The MSCI Tadawul Index decreased by 16.97 points, or 1.14 percent, to close at 1,471.91. 

The Kingdom’s parallel market Nomu also dipped, losing 147.4 points, or 0.52 percent, to close at 28,129.77. This came as 32 stocks rose, while 41 fell. 

The best-performing stock on the main index was Saudi Printing and Packaging Co., with its share price surging by 6.18 percent to SR13.06.  

Saudi Cement Co. saw the steepest decline on the main index in Thursday’s session, with its share price slipping 5.75 percent to SR43.40.  

In a bourse filing, Banque Saudi Fransi announced that it has completed its $650 million offering of US dollar-denominated Additional Tier 1 capital notes.  

The issuance, conducted under the bank’s Additional Tier 1 Capital Note Programme, was offered to eligible investors in Saudi Arabia and internationally, with settlement set for May 7.  

The notes were issued at a return of 6.375 percent per annum and are perpetual in nature, with a call option exercisable after six years. A total of 3,250 notes were issued, each with a par value of $200,000. 

According to the bank, the instruments may be redeemed prior to the scheduled call date under certain conditions outlined in the base offering circular.  

The notes will be listed on the International Securities Market of the London Stock Exchange and were offered in reliance on Regulation S under the US Securities Act of 1933, as amended. 

The bank’s share price traded 0.54 percent lower on the main market to reach SR18.30.

Halwani Bros. Co. also announced its interim financial results for the first three months of the year, with net profit amounting to SR11.51 million, a 4.58 percent decline compared to the previous quarter last year.  

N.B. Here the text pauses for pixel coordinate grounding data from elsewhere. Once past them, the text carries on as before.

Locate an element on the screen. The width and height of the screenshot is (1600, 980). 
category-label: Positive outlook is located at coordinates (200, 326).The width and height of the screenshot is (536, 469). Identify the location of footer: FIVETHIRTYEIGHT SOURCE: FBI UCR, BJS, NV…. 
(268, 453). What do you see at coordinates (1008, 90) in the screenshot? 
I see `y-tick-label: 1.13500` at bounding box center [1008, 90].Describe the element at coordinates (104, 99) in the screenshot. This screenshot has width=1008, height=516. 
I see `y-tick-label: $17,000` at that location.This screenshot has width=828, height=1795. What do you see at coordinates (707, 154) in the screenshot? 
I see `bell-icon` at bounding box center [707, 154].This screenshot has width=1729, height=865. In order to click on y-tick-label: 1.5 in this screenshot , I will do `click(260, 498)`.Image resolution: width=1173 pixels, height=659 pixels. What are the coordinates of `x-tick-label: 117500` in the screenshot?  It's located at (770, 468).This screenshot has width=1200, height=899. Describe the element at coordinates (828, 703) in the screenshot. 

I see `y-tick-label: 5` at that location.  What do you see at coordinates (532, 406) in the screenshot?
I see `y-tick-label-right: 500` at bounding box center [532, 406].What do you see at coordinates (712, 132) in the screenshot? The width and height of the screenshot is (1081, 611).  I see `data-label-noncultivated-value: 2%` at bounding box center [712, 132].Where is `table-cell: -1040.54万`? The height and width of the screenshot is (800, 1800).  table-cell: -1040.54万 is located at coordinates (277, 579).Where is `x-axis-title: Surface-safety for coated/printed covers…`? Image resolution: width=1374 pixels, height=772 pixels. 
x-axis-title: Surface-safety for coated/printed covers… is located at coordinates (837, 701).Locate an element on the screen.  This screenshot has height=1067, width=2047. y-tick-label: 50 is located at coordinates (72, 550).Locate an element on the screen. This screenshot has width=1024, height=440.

The company attributed the decrease to higher general and administrative expenses, as well as increased selling and distribution costs. It also said that this was due to an increase in other income as a result of the reversal of provisions that are no longer needed.  

Halwani Bros. Co’s share price traded 0.52 percent lower on the main market to reach SR47.95.  

In the first quarter of 2025, Fourth Milling Co’s net profit rose 25.154 percent quarter on quarter to SR52.6 million, according to a filing on the stock exchange.  

The group attributed the increase to sales growing by 2 percent, amounting to an increase of SR3.4 million, and zakat and tax payments decreasing by SR1.4 million.  

The company’s share price traded 0.25 percent lower on the main market to reach SR3.97.  

Saudi Steel Pipe Co. also announced its interim financial results for the first three months of the year, with net profit amounting to SR69 million, an 81.57 percent surge compared to the previous quarter.  

The company attributed the increase to higher volume, improved efficiency and product mix of products sold, and administrative expenses decreased to SR14 million in the first quarter 2025 from SR19 million in the fourth 2024. 

The company’s share price traded 0.18 percent higher on the main market to reach SR56.10.